Shame is harsh and difficult to watch, as it must be. It puts Brandon's living hell front and center and never looks away. Fassbender's performance is an instant legend. Brandon says not a single expository thing, beyond at one point revealing that he was born in Ireland and moved to the States as a teen. Everything else that comes out of his mouth -- and it isn't much -- is a lie or a front. Fassbender reveals Brandon's truth entirely without dialogue. It is, appropriately enough, a performance difficult to describe in words.
The film was directed by Steve McQueen, whose feature debut Hunger, also starring Fassbender, rocketed him to the top of the highbrow A-list three years ago. I didn't like Hunger, which stubbornly kept itself at an emotional remove from the audience, and played like art film posturing. With Shame, McQueen has done a 180, plunging us so deeply and wholly into his protagonist's turmoil and despair that it becomes almost unwatchable.
McQueen and his cinematographer, Sean Bobbitt, shoot in lovely, unshowy long takes, getting out of the way and letting us and the actors get cozy with the characters. They regard conversations and silent angst as unflinchingly as they do the sexually explicit material (which is plentiful; an NC-17 rating is assured if the film is even submitted to the MPAA). Manhattan looks desolate and sad here, as it surely would to Brandon.
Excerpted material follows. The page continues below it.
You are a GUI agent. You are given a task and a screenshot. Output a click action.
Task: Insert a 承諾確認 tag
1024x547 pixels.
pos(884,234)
Carey Mulligan and Nicole Behaire, the latter playing the target of Brandon's ill-fated attempt to go on an actual date, are effortlessly real in key supporting roles. Like Fassbender, they are able to suggest a wealth of background that goes unspoken.
Shame's reception among the Telluride audience has been polarized. One woman told me that it is one of the worst movies she had ever seen it. It's "not for everyone," in the irritating sense of the phrase that means it's not for people who think movies shouldn't be difficult or distressing. Do with that information what you will, but miss Shame at your peril. It is astonishing.